In the first six days after the storm, sanitation workers did not have any extra equipment to help them; loaders and dump trucks would not arrive for days. The crew of 40 men still managed to collect 5.7 million pounds of garbage by hand.
A quarter of them had flooding in their own homes, and many more had friends and family members whose homes were damaged.
About a week after the storm, Sani 7 started to get help from the Town of Hempstead and Nassau County. “We were screaming for help,” said Bussa. “We knew what we were up against.”
Town sanitation workers went on their regular routes in the morning, Busso said, and then came to Oceanside to help with collection. Some 125 town garbage trucks were involved, and town employees worked seven days a week, collecting more than 50 million pounds of garbage. Some of it was temporarily stored at the town transfer station on Long Beach Road before being moved to disposal facilities.
Other Town of Hempstead workers were busy in Oceanside, removing 165 trees, and county officials worked with the Federal Emergency Management Agency to bring in private contractors as well to lend a hand.
Due to the sheer volume of garbage from all over, waits at the Covanta plant in Westbury, where most municipalities dispose of their waste, sometimes lasted hours. “One of the biggest problems we’ve had is that we have days where we have 11 hours of daylight and the trucks are on line for six or seven hours there with the loads,” Bussa said.

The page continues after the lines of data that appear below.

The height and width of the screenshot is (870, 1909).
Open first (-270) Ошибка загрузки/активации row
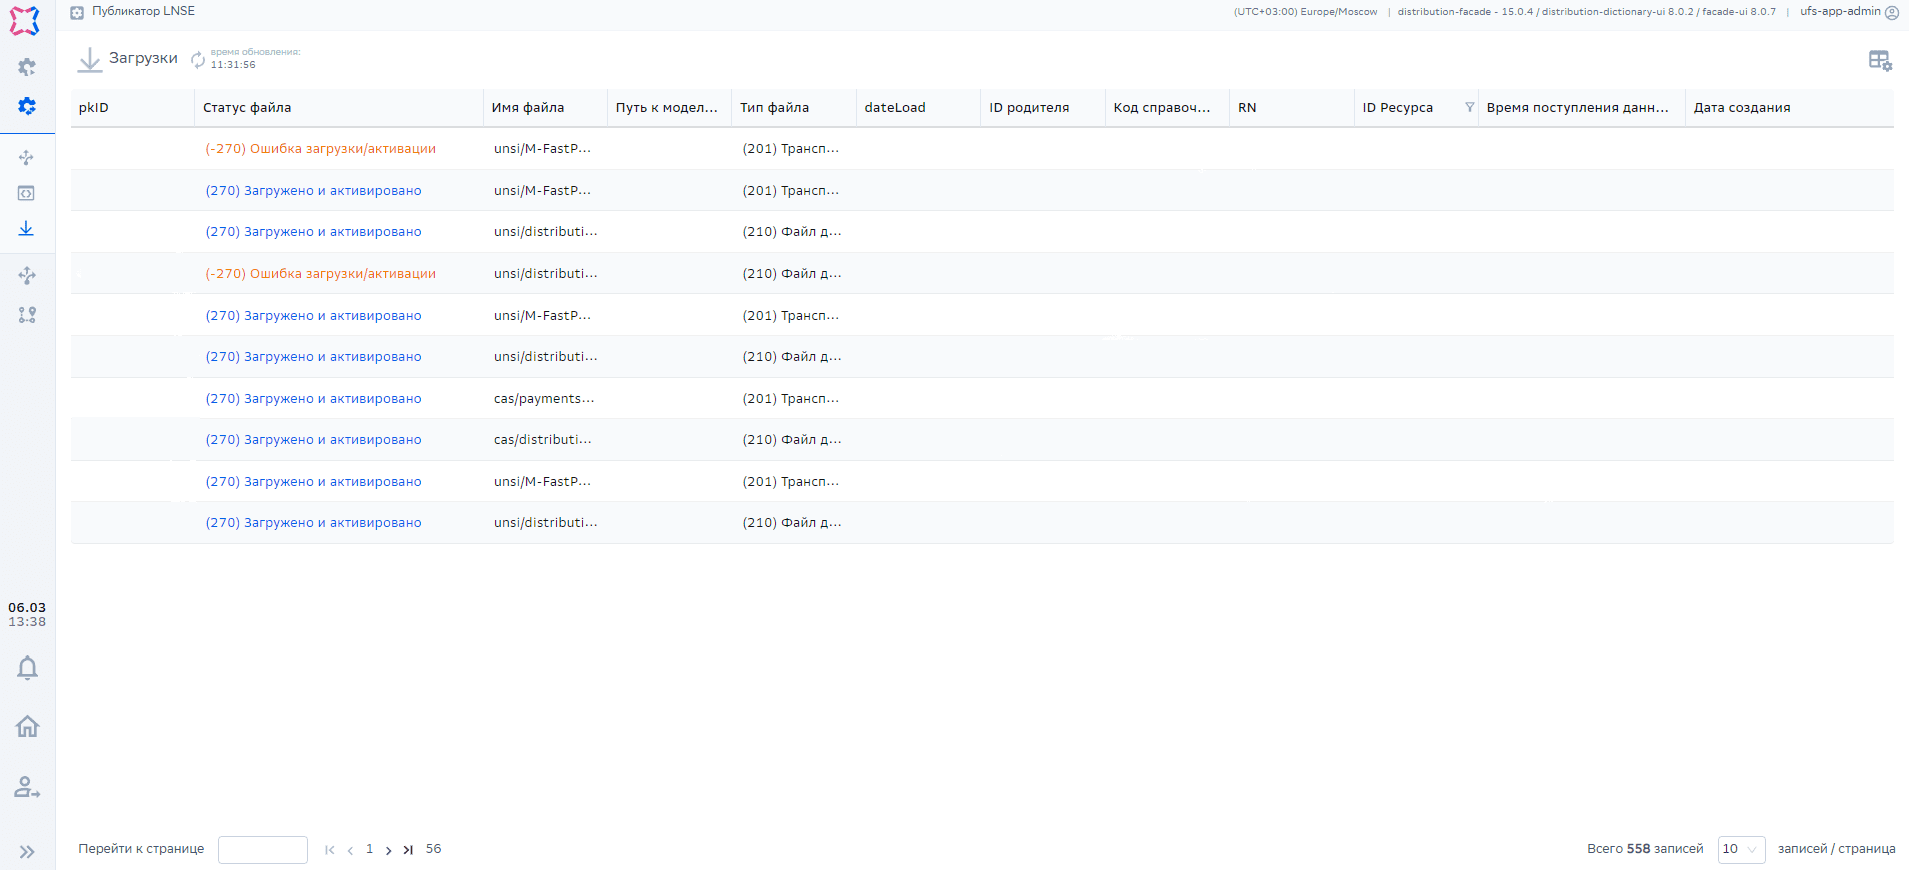320,149
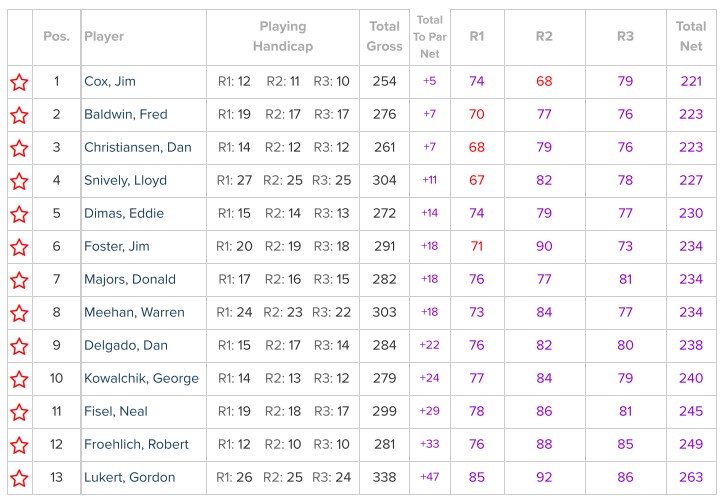Click the star for Kowalchik, George
723x503 pixels.
pyautogui.click(x=19, y=379)
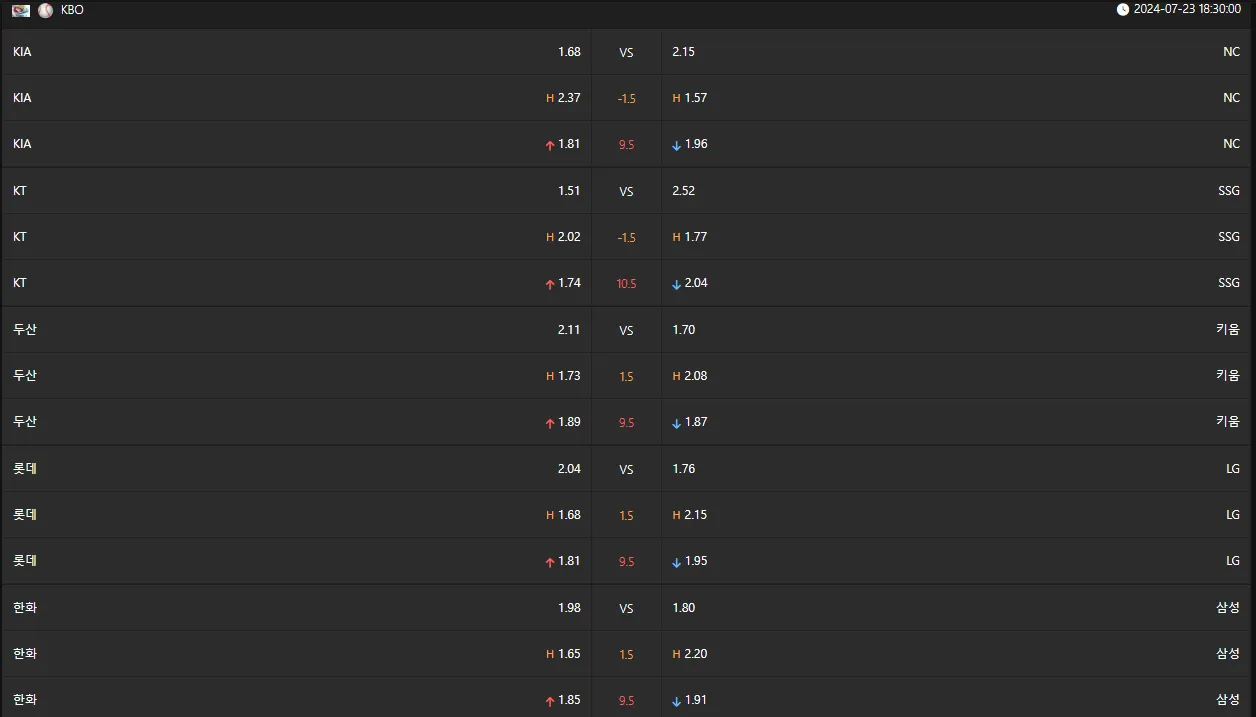Click red up arrow beside KT over 1.74

coord(550,284)
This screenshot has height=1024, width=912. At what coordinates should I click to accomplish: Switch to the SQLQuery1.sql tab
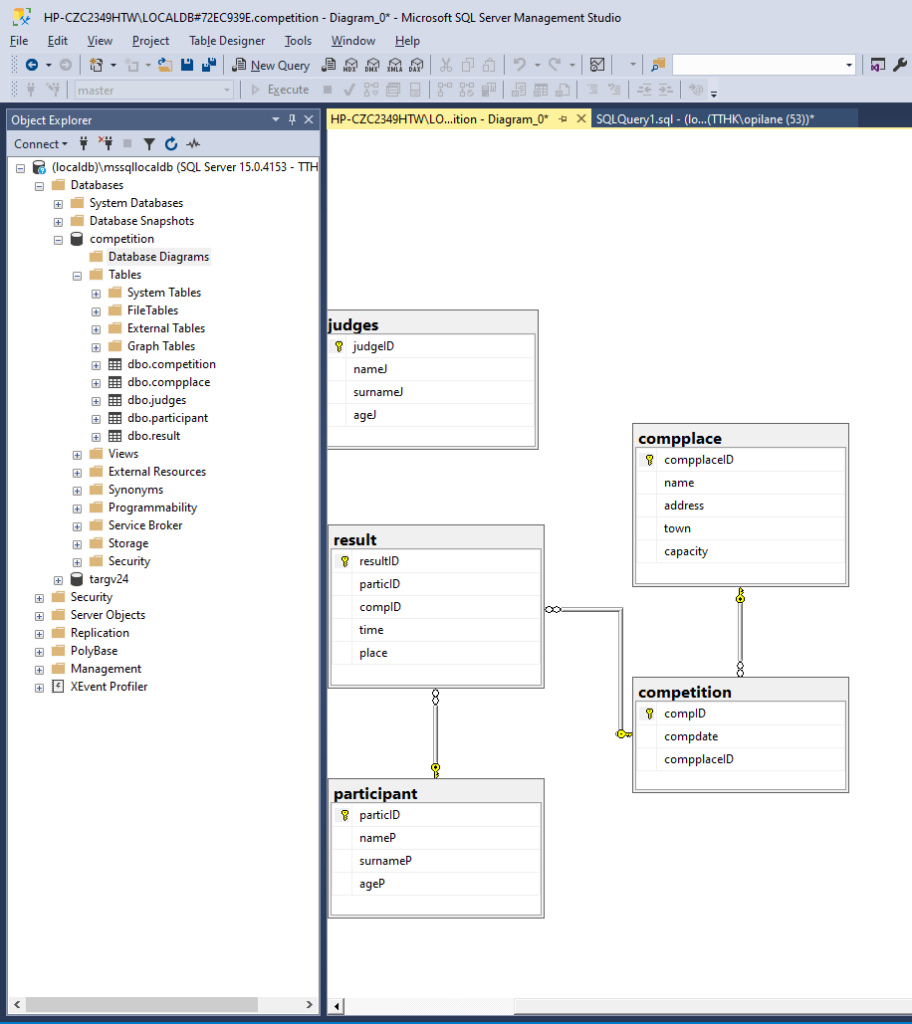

Thanks to the combined effort, the seemingly never-ending wall of garbage was eventually knocked down. The workers of Sani 7 have had only a handful of days off since the storm, and mechanics and supervisors have had none, working on off days to keep trucks running and repair department headquarters.
Though some residents complained about slow collection, the district insists that its workers were doing the best they could under the circumstances. “A lot of us went through it,” Bussa said. “We understand the emotion of people seeing 40 years of their life on the curb in front of their house, and they just want it gone.”